> Exercise brief: Retype, word for word, only the lines from the one with "706x516 pixels." through the last line of the data below.

*** Input data Section Begins ***

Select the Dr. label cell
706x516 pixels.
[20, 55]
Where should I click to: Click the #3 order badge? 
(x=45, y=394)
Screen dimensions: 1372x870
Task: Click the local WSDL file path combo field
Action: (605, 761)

*** Input data Section Ends ***

> Result of this exercise:
706x516 pixels.
[20, 55]
Where should I click to: Click the #3 order badge? 
(x=45, y=394)
Screen dimensions: 1372x870
Task: Click the local WSDL file path combo field
Action: (605, 761)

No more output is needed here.